An "Air Defender 23" nehmen primär Luftstreitkräfte teil. Die für einen wie auch immer gearteten Angriff nötigen Bodentruppen sind nicht einsatzbereit vorhanden - anders als bei den Manövern, die Russland vor seiner Invasion der Ukraine als Vorwand abhielt. Um das Risiko von Zwischenfällen zu reduzieren, informieren die beteiligten Streitkräfte umfangreich über den Verlauf der Übungen.
Die Übung ist ein Signal an uns vor allen Dingen, ein Signal an die Nato-Nationen, aber auch an unsere Bevölkerungen. Dass wir in der Lage sind, sehr schnell zu reagieren. (...) Dass wir in der Lage wären, das Bündnis zu verteidigen im Falle eines Angriffes.
Generalleutnant Ingo Gerhartz, Inspekteur der Luftwaffe
Seit 2018 laufen die Vorbereitungen für eine große Luftübung unter deutscher Leitung; seit 2021 stand der konkrete Rahmen von "Air Defender 23" fest. Russlands Krieg in der Ukraine verdeutlicht zwar die Notwendigkeit, ist aber nicht der Auslöser. 2021 gab es bereits eine ähnlich angelegte Großübung für Landstreitkräfte, das Manöver "Defender Europe 21".
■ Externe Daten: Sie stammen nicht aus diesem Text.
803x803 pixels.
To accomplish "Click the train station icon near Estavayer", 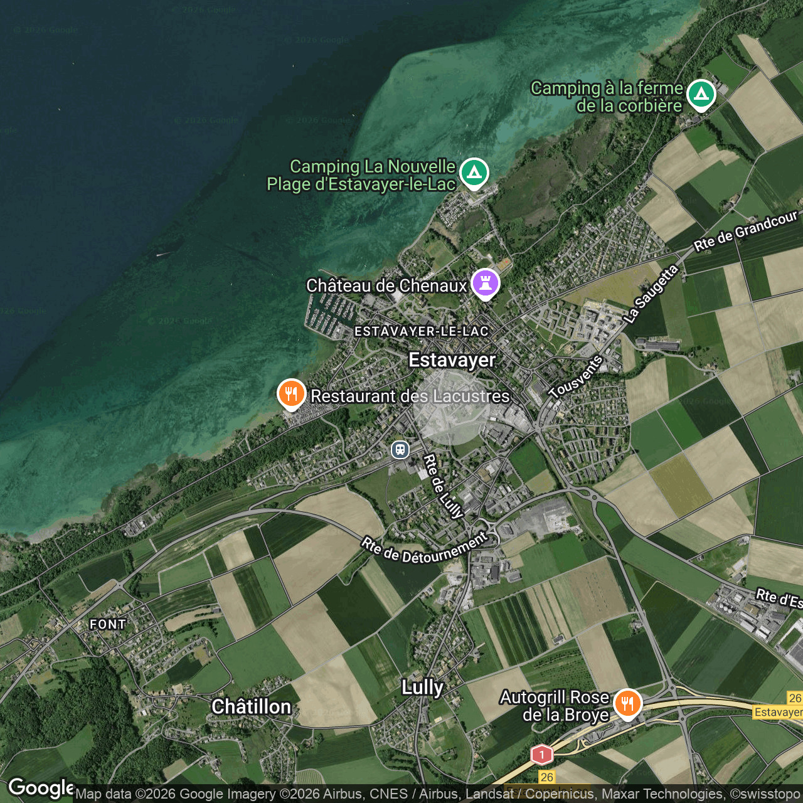I will point(400,450).
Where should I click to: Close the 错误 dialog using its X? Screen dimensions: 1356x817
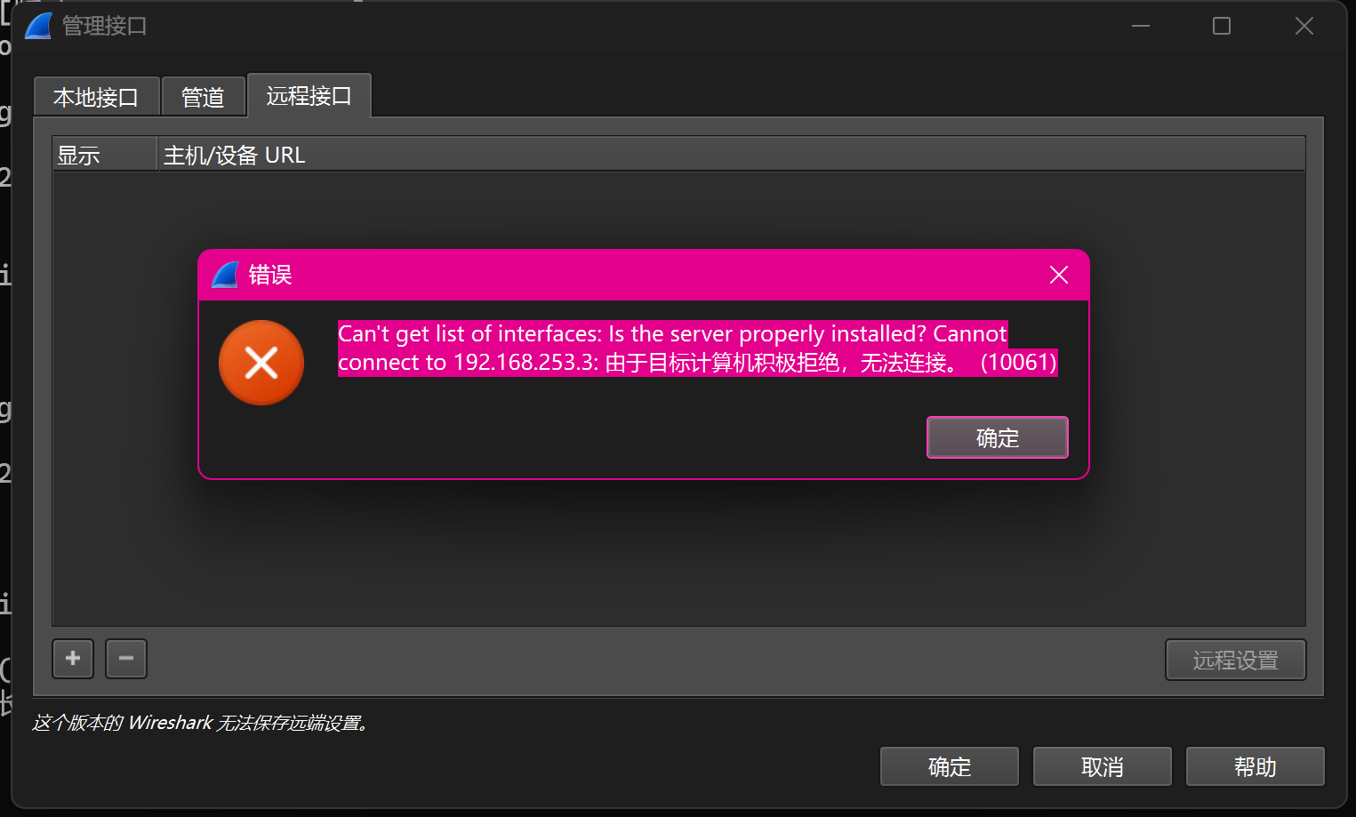click(1059, 275)

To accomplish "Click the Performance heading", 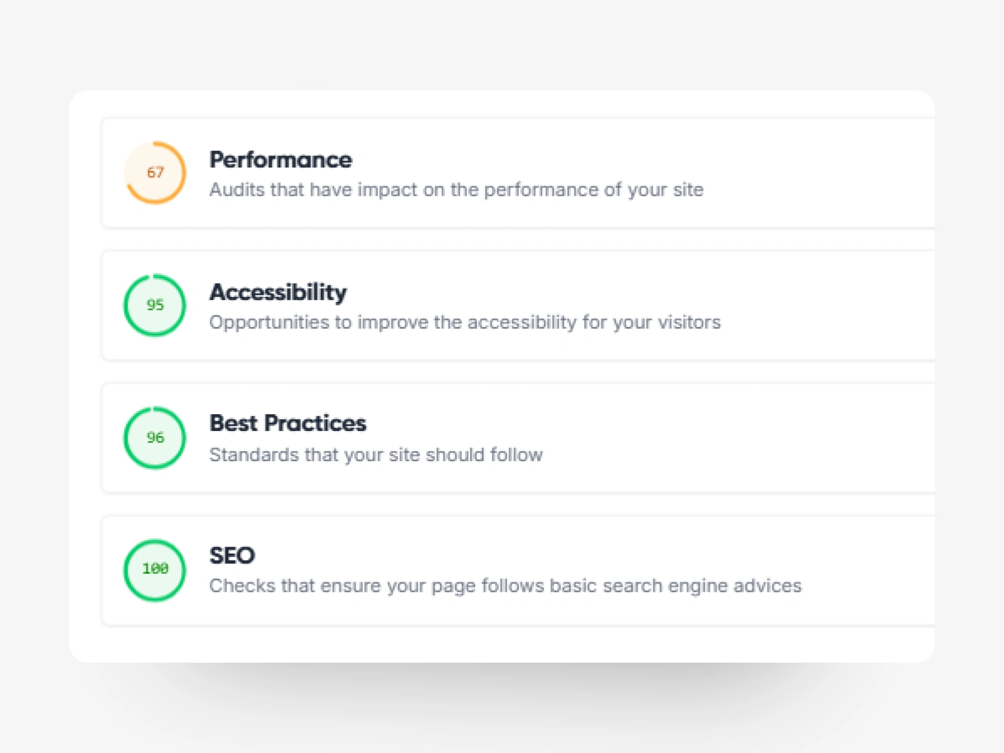I will 280,159.
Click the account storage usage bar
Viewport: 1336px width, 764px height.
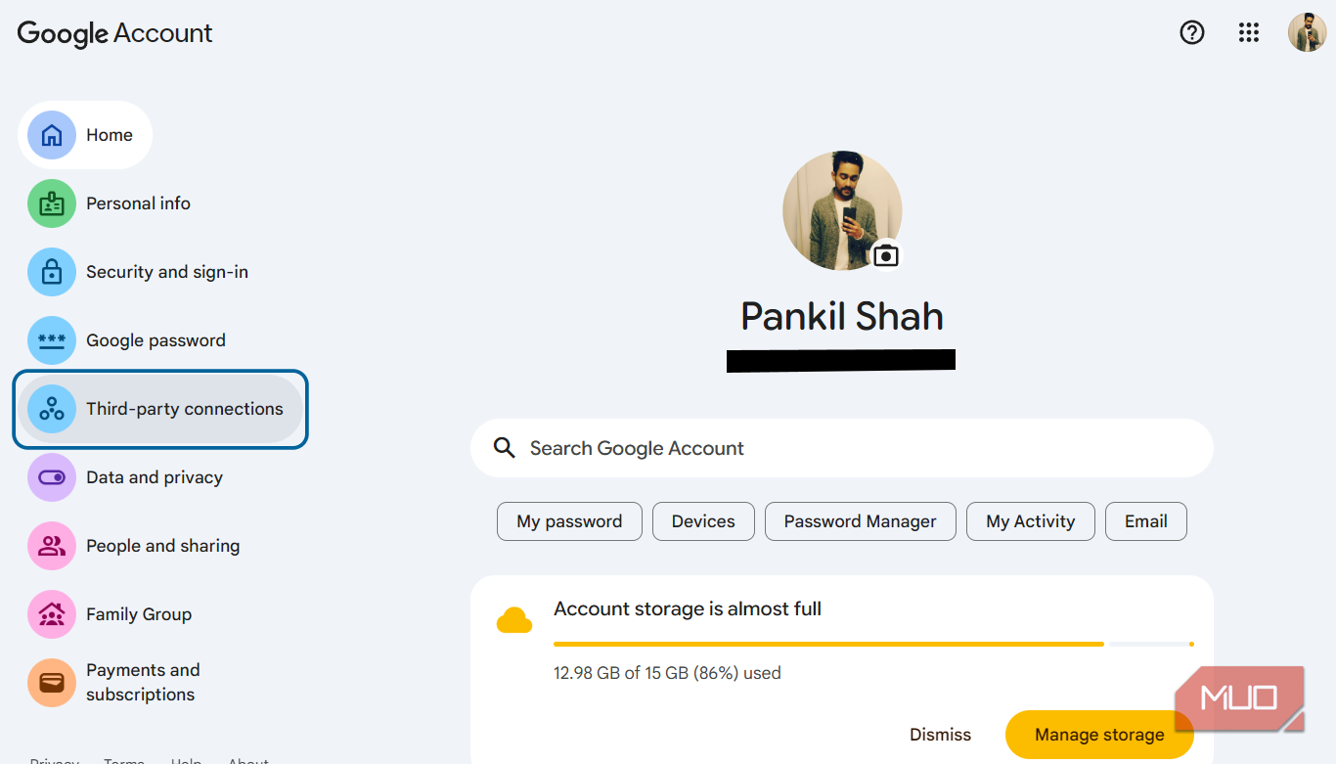click(x=873, y=644)
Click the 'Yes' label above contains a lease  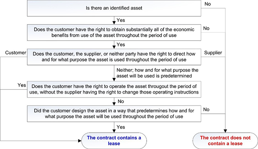tap(121, 127)
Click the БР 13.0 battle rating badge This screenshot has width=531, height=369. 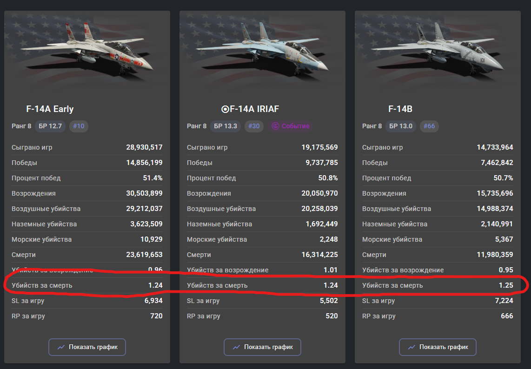(401, 126)
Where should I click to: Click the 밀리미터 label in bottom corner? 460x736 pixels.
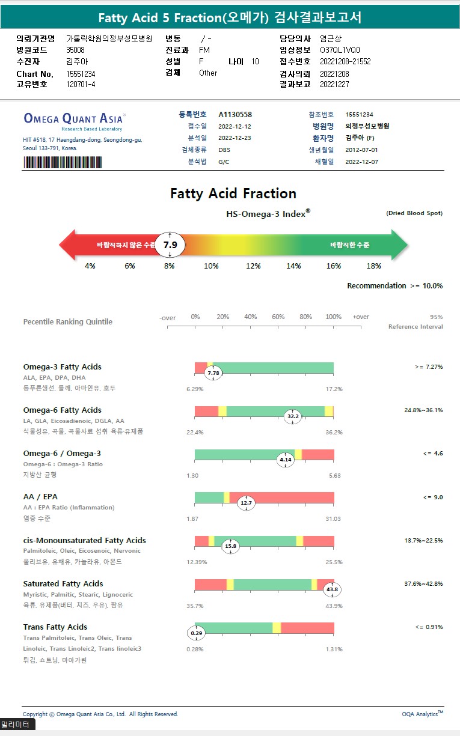(16, 725)
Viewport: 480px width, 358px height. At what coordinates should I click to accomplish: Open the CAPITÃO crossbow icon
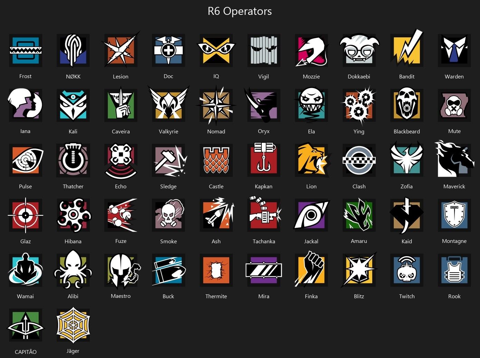(26, 326)
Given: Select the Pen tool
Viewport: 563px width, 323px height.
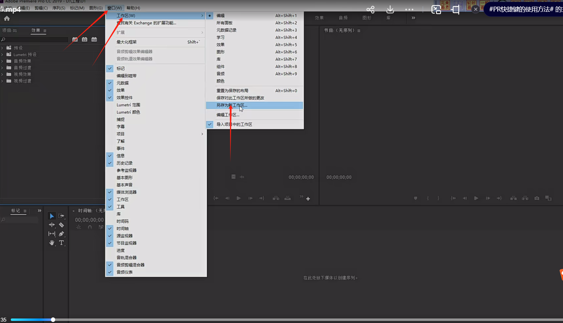Looking at the screenshot, I should click(61, 234).
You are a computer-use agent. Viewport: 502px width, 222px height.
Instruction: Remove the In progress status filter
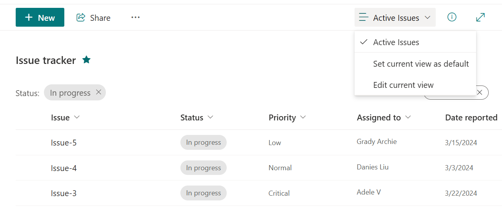tap(99, 92)
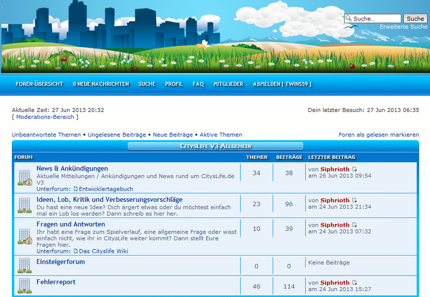The width and height of the screenshot is (430, 297).
Task: Select Mitglieder in the navigation bar
Action: point(228,84)
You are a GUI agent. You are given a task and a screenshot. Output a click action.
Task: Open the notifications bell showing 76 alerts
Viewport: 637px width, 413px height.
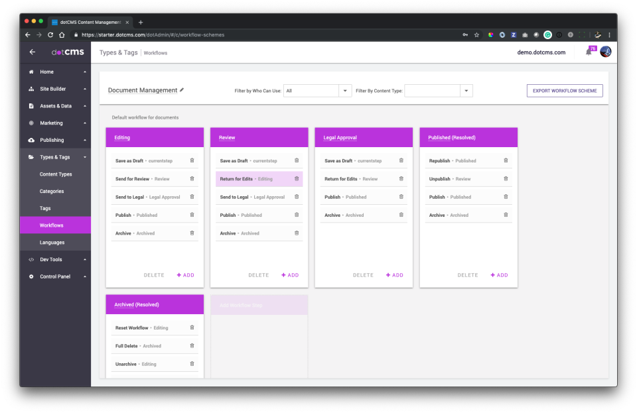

Seit Ende des Kalten Krieges sind Übungen dieser Größe selten geworden. Je mehr sich die Nato aber wieder von Anti-Terror-Einsätzen wie in Afghanistan hin auf ihre Aufgabe der Landes- und Bündnisverteidigung konzentriert, desto regelmäßiger könnten sie in Zukunft wieder stattfinden. Und angesichts der seit Jahren andauernden Meldungen über schlechte Einsatzbereitschaft in vielen Nato-Staaten, sind solche Übungen auch ein Belastungstest, der offenlegt, wo Probleme behoben werden müssen.